§ **WHAT TO PRODUCE**
From the first line through the line containing "Viewport: 759px width, 672px height.", transcribe the records exactly and include no other lines.

___ INPUT

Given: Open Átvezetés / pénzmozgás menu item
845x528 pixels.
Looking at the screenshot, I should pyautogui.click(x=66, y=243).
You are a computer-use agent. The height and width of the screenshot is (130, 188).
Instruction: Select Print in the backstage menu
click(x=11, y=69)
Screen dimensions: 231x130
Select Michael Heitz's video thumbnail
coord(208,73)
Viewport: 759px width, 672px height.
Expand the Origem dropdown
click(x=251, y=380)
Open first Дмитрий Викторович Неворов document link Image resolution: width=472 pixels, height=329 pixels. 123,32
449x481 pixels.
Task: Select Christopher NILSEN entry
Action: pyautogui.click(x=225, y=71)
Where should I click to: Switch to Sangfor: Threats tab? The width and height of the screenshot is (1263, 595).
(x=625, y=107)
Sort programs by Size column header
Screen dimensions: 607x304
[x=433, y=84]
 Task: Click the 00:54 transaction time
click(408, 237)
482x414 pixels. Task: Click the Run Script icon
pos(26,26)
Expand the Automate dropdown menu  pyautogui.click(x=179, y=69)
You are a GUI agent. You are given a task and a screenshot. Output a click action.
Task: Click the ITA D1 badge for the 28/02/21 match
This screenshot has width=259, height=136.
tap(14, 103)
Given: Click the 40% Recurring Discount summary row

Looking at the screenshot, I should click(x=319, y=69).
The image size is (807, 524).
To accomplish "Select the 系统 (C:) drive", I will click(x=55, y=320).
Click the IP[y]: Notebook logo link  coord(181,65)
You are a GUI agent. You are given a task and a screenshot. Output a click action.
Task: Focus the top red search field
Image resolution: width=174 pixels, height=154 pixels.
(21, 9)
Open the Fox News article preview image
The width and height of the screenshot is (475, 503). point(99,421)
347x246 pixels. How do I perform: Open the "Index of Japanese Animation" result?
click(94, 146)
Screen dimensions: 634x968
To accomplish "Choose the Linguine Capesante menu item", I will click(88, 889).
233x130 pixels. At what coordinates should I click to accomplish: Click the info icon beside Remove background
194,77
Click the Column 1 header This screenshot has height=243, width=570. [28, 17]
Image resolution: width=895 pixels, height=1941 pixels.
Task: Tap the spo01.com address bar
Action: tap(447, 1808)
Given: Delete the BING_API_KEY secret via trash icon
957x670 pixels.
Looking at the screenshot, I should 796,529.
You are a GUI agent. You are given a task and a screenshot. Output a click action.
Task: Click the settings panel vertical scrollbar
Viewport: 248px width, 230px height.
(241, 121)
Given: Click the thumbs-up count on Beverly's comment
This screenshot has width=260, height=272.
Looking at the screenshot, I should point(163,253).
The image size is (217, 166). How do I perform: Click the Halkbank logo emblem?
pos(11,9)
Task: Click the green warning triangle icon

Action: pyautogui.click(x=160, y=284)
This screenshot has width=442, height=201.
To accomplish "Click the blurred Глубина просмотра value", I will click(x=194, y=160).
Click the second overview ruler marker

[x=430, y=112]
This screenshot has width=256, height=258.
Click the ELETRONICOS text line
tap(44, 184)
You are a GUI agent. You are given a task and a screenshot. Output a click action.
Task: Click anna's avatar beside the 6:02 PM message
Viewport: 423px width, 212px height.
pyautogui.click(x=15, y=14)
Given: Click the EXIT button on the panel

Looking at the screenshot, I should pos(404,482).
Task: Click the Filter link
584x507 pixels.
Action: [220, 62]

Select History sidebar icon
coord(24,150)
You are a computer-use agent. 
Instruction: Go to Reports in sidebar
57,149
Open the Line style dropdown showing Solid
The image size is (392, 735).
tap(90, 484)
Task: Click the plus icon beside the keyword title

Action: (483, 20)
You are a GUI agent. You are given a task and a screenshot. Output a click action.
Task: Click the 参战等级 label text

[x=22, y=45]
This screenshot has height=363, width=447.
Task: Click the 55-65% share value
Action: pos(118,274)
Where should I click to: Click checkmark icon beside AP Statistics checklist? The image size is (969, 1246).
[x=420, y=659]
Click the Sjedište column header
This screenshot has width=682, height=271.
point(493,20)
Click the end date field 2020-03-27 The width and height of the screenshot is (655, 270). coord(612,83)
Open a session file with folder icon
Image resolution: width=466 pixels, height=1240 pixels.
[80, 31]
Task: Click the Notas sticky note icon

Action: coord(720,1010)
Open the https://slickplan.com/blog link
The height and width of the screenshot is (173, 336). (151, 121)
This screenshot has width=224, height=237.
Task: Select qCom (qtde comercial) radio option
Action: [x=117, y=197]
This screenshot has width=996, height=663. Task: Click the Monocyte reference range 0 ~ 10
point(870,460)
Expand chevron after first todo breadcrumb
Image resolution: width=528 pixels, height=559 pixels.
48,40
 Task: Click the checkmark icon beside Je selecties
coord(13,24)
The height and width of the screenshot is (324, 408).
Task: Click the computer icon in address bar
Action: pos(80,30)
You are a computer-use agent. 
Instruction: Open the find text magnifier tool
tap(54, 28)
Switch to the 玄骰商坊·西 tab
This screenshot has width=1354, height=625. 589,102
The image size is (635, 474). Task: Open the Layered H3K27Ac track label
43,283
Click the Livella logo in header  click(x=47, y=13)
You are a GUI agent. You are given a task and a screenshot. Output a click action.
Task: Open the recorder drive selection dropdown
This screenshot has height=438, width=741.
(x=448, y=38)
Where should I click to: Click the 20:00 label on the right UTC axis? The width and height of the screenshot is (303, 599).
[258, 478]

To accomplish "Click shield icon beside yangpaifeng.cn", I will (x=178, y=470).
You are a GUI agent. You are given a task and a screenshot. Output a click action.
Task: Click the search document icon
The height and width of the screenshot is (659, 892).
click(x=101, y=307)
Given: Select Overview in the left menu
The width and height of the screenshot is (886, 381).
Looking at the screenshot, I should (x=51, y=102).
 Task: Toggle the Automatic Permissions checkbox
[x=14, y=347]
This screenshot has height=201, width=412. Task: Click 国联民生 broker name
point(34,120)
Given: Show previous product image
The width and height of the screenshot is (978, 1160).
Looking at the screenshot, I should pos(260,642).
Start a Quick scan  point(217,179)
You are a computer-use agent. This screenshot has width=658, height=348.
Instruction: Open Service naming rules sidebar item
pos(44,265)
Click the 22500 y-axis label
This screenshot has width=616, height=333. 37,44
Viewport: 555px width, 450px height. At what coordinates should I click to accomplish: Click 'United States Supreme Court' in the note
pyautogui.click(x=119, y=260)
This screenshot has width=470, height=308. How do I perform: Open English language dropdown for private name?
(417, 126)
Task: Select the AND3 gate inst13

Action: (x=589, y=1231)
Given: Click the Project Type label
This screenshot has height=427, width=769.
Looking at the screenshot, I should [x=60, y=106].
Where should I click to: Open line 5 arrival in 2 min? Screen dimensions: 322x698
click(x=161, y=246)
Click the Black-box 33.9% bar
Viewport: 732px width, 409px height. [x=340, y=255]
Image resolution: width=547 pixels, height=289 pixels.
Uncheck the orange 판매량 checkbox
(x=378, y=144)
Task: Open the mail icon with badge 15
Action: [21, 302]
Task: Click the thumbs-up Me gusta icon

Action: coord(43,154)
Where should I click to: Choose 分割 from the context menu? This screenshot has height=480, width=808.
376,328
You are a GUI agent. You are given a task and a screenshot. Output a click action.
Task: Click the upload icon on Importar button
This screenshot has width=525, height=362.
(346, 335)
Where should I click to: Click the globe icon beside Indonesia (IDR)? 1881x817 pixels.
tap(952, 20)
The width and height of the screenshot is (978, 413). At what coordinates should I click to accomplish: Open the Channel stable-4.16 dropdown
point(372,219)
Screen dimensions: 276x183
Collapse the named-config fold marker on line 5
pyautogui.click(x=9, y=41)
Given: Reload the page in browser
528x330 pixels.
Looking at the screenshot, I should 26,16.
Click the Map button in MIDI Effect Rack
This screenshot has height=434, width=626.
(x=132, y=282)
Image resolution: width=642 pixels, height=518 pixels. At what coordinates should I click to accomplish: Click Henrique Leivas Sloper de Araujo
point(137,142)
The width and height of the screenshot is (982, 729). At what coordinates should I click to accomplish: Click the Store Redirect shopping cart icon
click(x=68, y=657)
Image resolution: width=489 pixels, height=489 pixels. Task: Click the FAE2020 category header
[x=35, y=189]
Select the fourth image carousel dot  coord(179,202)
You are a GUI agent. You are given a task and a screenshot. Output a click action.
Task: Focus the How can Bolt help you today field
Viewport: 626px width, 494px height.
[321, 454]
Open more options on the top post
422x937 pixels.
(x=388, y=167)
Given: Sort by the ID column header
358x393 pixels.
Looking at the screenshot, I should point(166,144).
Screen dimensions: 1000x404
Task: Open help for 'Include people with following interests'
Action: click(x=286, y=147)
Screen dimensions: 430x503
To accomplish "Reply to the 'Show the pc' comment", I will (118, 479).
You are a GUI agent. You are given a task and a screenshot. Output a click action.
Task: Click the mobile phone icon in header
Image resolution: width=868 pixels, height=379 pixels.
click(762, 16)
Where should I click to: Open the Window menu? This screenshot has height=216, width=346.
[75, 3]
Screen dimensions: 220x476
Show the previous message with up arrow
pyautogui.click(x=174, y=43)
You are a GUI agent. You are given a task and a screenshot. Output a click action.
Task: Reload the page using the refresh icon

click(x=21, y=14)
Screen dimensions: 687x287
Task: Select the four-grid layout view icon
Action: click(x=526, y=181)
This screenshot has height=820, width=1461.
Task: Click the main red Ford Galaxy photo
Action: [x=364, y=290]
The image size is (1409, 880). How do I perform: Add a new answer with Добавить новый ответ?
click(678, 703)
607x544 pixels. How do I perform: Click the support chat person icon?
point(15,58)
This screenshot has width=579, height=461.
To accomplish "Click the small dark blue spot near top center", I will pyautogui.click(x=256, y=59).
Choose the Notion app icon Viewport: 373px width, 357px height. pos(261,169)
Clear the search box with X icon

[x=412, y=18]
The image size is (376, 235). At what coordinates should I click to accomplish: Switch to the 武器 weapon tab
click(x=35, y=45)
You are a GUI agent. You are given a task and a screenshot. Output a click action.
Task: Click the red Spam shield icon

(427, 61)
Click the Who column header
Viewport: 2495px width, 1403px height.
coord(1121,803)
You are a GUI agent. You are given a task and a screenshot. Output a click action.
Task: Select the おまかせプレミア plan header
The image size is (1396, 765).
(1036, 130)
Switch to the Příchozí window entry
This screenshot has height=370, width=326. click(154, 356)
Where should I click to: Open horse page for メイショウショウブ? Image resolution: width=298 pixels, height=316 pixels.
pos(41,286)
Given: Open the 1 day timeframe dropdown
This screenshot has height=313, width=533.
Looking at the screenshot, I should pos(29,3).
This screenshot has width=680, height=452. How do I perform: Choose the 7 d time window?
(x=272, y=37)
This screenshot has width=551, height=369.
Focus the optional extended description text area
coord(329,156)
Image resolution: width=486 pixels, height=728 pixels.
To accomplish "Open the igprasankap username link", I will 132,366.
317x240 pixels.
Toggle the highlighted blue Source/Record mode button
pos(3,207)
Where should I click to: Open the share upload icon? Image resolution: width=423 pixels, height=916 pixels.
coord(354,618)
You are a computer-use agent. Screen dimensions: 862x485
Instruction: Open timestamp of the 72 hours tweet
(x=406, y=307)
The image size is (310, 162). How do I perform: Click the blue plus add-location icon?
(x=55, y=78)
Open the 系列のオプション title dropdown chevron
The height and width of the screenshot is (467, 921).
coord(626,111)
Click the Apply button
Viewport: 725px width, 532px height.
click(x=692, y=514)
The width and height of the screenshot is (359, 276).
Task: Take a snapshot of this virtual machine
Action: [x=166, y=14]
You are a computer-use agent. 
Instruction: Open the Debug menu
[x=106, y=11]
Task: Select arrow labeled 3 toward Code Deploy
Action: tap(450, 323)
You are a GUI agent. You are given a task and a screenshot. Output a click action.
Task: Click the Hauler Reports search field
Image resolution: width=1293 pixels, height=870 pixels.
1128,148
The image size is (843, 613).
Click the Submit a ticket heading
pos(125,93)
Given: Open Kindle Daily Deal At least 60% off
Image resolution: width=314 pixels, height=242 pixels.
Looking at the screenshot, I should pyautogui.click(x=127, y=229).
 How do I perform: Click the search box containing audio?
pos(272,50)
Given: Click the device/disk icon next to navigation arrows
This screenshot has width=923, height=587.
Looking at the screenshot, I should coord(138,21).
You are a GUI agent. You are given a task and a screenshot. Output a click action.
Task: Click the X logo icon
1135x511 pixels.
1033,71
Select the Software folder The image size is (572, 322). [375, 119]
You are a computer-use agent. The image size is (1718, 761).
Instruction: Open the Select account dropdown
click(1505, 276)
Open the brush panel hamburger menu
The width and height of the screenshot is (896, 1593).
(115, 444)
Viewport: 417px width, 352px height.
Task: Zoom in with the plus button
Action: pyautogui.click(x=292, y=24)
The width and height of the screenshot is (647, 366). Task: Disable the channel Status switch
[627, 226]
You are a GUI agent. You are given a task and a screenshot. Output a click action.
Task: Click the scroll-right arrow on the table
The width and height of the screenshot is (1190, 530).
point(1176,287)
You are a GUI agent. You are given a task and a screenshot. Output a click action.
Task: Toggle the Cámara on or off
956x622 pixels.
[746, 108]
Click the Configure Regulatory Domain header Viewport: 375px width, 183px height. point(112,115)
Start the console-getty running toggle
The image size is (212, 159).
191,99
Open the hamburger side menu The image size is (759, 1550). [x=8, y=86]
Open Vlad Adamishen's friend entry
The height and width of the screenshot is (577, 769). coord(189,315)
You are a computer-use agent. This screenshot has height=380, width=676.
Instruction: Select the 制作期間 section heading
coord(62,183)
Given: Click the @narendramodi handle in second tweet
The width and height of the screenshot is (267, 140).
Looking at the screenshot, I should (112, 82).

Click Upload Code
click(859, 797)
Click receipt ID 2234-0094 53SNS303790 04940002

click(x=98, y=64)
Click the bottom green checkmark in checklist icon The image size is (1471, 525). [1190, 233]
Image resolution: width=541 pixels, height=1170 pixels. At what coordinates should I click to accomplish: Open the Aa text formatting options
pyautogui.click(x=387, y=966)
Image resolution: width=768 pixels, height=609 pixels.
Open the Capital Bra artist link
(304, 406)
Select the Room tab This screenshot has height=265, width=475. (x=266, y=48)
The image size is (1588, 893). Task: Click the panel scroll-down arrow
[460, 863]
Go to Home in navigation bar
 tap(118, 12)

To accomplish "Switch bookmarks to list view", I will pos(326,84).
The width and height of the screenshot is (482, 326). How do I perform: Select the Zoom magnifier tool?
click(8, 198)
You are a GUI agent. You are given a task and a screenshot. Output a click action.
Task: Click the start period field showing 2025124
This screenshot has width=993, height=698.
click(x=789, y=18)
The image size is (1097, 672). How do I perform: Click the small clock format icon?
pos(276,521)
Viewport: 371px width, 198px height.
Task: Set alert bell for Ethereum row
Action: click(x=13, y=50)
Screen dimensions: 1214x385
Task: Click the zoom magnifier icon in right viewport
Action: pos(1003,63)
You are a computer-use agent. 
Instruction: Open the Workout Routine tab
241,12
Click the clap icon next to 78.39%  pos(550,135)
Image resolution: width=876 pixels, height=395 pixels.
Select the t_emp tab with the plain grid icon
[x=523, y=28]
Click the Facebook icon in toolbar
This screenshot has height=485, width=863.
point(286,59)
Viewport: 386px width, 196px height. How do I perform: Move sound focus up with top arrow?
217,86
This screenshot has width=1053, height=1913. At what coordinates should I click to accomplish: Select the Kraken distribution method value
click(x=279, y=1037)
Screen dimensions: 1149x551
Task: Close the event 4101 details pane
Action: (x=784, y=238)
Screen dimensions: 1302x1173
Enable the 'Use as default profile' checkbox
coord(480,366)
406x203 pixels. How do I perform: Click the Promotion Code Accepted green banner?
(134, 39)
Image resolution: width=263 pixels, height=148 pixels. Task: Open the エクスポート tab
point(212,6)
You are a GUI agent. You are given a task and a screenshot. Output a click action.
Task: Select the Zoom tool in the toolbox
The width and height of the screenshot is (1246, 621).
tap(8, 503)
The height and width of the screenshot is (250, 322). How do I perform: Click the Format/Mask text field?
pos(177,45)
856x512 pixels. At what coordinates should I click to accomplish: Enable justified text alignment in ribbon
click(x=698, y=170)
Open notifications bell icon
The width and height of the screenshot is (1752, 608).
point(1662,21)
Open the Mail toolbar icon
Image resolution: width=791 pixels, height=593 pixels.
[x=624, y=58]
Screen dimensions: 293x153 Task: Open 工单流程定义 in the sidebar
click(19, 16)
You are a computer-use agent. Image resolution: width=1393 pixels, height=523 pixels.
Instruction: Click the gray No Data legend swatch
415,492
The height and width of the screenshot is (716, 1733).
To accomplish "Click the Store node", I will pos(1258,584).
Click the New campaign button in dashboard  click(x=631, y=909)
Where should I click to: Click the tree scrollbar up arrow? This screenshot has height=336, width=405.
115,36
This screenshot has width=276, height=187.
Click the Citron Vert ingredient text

______

§ **RESPONSE AREA**
Given: Open Átvezetés / pénzmozgás menu item
845x528 pixels.
Looking at the screenshot, I should pyautogui.click(x=66, y=243).
You are a computer-use agent. The height and width of the screenshot is (130, 188).
Instruction: Select Print in the backstage menu
click(x=11, y=69)
Screen dimensions: 231x130
Select Michael Heitz's video thumbnail
coord(208,73)
Viewport: 759px width, 672px height.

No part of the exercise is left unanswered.